Reputation: 2590

C11 memory model: Ensure that data is written between two atomics

I have two atomic ints and some other data. The ordering of the code execution should exactly be like this:

Write first atomic int
Write some data
Write second atomic int

Step 2 shall never be reordered (e.g. to before step 1).

Is the following code correct? If not, why not?

_Atomic uint32_t begin_id;
_Atomic uint32_t end_id;
int some_other_data = 0;

void bla()
{
    const uint32_t id = ...;
    atomic_store_explicit(&begin_id, id, memory_order_release);

    // ...writing some other data...
    some_other_data = f(x);

    atomic_store_explicit(&end_id, id, memory_order_release);
}

I'm not sure about the memory orderings.

Thanks

--- edit ---

Finally I changed to code to implement a seqlock (https://github.com/spotify/linux/blob/master/include/linux/seqlock.h). The main difference is that I don't use a loop when reading (so only trying once) and that I use atomic_thread_fence(memory_order_acquire) to ensure the data is only written after the sequence is increased the first time. Also no spinlock is needed.

Upvotes: 2

Answers (1)

John Bollinger

Reputation: 180201

Expanding on my comments, your scheme appears to be to

reduce the likelihood of a data race on the front end, then
check after reading whether there is a possibility that a data race occurred.

But this does not protect you from undefined behavior as a result of data races. Example:

the reader checks end_id and begin_id, finds that they match, and begins reading the non-atomic data
the writer updates begin_id, with this landing between the reader's first and second loads of begin_id, and begins updating the non-atomic data

There are now data races for all the items written by the writer and also read by the reader. The program's behavior is undefined, and that is not limited to (say) which values are / were observed by the reader.
eventually, the reader checks begin_id again, but that's meaningless. The behavior of this check is undefined. The behavior of any conditional branching based on the result is undefined. All of this is true even with memory_order_seq_cst.

That is, your scheme does not work, in the sense that it does not prevent data races, and that if a data race occurs then then the whole behavior of the whole program is undefined. This is not merely academic. In actual practice, clever compilers sometimes optimize in ways that rely on all bets being off in the event of UB. For example, by ignoring your reader's second read of begin_id, on the basis that it could differ from the first only in the event that the program execution has UB.

Alternatives

Atomic spinlock and non-blocking locking

Since you seem to expect that it will be rare for reader and writer to conflict, you could consider implementing an atomic spinlock as a light(er)weight alternative to a mutex. That might look something like this:

static atomic_flag spinlock = ATOMIC_FLAG_INIT;

/*
 * Spin until the spinlock is successfully acquired
 */
void spinlock_lock() {
    while (atomic_flag_test_and_set_explicit(&spinlock, memory_order_acq_rel)) {
        /* empty */
    }
}

/*
 * Try once to acquire the spinlock.  Return 1 if successful or 0 if not.
 */
_Bool spinlock_trylock() {
    return !atomic_flag_test_and_set_explicit(&spinlock, memory_order_acq_rel);
}

/*
 * Unlock the spinlock
 */
void spinlock_unlock() {
    atomic_flag_clear_explicit(&spinlock, memory_order_release);
}

The reader could use spinlock_trylock() to attempt to acquire the lock, but avoid waiting to do so. The writer would, presumably, use spinlock_lock() to wait for the reader to clear the critical region before writing. Both would release the lock when no longer needed via spinlock_unlock().
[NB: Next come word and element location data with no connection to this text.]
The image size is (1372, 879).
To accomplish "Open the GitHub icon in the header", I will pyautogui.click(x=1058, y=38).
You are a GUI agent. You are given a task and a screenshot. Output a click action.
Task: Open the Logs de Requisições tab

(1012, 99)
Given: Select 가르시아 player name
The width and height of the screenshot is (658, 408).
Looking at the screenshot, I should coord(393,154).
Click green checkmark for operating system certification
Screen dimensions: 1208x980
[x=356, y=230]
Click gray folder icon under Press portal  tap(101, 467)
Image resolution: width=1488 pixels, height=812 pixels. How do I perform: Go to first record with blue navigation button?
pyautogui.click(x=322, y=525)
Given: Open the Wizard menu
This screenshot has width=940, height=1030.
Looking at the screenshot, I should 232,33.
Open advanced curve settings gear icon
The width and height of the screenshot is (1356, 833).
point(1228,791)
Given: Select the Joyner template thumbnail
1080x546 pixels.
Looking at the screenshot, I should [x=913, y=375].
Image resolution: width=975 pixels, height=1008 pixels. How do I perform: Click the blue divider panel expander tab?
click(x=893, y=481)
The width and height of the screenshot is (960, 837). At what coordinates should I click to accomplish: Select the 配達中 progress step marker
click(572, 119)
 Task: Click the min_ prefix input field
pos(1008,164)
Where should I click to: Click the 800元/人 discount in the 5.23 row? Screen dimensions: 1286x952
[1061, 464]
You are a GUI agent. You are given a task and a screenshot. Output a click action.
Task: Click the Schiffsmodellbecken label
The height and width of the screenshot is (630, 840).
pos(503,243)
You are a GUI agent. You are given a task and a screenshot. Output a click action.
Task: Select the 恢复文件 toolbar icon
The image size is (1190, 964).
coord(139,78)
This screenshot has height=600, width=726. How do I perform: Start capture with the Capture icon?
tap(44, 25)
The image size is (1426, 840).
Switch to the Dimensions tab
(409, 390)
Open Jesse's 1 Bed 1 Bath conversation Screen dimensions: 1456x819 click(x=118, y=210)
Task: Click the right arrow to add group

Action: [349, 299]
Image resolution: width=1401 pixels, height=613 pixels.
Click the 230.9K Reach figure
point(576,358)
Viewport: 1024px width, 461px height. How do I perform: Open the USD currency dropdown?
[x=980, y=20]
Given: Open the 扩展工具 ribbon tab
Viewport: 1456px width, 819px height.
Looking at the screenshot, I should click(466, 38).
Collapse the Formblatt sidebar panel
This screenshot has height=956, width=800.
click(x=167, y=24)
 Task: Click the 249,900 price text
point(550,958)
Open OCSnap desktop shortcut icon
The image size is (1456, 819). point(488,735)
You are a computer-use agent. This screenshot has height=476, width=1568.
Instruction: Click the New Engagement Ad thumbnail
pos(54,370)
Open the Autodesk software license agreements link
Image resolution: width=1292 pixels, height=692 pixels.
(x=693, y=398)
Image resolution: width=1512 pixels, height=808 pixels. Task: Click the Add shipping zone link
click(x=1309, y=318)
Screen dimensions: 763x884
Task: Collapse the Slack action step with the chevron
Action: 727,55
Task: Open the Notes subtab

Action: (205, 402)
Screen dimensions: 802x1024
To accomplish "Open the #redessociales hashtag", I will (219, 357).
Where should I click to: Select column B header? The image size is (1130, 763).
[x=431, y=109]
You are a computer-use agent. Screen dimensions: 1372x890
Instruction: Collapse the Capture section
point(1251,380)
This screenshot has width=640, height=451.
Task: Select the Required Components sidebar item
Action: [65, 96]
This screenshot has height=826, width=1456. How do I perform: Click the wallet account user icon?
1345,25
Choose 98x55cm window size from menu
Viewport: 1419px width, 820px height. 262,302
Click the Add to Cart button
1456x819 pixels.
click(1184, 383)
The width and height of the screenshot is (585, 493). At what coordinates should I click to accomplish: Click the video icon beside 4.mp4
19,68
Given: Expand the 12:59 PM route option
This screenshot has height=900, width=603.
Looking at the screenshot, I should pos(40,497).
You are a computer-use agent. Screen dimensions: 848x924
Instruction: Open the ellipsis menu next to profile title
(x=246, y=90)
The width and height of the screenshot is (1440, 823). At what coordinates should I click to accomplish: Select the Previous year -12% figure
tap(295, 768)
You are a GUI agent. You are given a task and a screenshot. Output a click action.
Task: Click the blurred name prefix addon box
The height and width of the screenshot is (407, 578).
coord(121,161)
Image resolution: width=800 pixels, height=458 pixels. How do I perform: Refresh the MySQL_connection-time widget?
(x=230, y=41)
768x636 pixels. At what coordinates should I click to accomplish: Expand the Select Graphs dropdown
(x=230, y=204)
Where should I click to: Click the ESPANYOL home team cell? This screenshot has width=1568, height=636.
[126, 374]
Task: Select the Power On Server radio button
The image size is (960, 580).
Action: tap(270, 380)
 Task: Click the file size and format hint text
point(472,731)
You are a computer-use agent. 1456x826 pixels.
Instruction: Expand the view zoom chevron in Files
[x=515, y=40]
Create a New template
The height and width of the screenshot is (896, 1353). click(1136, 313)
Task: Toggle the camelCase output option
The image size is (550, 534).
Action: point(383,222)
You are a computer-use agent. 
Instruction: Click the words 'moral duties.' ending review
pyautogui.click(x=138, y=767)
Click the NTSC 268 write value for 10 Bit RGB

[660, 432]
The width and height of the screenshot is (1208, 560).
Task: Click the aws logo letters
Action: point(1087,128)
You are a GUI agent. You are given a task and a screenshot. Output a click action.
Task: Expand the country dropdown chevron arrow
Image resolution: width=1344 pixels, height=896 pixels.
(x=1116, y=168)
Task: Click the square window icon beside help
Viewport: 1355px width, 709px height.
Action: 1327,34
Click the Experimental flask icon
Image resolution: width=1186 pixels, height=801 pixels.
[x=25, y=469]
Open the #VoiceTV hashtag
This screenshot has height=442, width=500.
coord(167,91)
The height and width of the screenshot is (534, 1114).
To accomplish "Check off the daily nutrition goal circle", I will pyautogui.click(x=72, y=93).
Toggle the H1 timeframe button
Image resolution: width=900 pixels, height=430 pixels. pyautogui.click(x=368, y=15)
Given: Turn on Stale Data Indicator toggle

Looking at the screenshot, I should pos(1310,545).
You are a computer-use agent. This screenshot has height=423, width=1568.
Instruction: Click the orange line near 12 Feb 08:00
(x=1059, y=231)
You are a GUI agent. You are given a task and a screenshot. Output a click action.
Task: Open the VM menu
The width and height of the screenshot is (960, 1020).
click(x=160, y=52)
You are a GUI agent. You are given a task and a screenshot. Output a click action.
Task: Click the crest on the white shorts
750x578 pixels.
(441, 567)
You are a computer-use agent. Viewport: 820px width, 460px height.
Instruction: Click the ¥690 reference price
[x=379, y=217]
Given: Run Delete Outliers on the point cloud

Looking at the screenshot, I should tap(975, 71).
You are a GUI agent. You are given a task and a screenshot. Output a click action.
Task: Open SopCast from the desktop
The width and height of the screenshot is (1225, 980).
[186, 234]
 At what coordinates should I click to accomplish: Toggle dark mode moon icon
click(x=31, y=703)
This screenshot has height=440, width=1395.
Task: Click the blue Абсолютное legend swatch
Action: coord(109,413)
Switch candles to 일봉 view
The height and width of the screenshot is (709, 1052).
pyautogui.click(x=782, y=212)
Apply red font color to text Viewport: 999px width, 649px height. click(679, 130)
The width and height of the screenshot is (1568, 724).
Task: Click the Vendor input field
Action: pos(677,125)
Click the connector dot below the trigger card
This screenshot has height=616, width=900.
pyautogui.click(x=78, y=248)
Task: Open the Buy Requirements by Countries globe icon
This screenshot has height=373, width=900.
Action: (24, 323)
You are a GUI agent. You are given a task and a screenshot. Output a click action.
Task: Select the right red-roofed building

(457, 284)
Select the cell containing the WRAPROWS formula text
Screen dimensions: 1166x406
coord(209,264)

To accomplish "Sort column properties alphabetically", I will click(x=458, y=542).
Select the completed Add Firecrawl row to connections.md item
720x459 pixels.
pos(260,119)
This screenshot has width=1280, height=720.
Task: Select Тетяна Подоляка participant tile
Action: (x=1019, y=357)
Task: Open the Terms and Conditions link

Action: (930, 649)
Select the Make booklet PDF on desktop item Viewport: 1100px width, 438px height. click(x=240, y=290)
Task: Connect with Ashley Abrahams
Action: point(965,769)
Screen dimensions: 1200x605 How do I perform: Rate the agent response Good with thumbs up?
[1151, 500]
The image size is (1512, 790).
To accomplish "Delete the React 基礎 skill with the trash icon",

The memory ordering associated with the locking operations would have the additional effect of preventing races for data read or written while the lock was held, and the reader's efficiency would be improved by allowing it to skip reading at all when the writer was in the process of updating the data.

Multiple buffering

If you need to avoid the writer blocking while the reader reads, then you can do so by double- (or triple- or quadruple- ...) buffering the the data. Since there seem to be several items, you would define a structure type with a member for each one. You would then set up an atomic pointer that the writer would keep updated to point at the last-written version of the data. Reader and writer could then access the data concurrently, each working with its own copy. The writer would store the pointer with memory_order_release; the reader would load it with memory_order_acquire.

This is not enough by itself to avoid data races, but if you combine it with a spinlock (see above) associated with each copy of the data, then that will do it. The advantage of this over a single spinlock, alone, is that you can minimize the chance that the writer will ever have to wait to acquire a lock, and reduce the time that it is likely to have to wait in the event that it ever has to do so.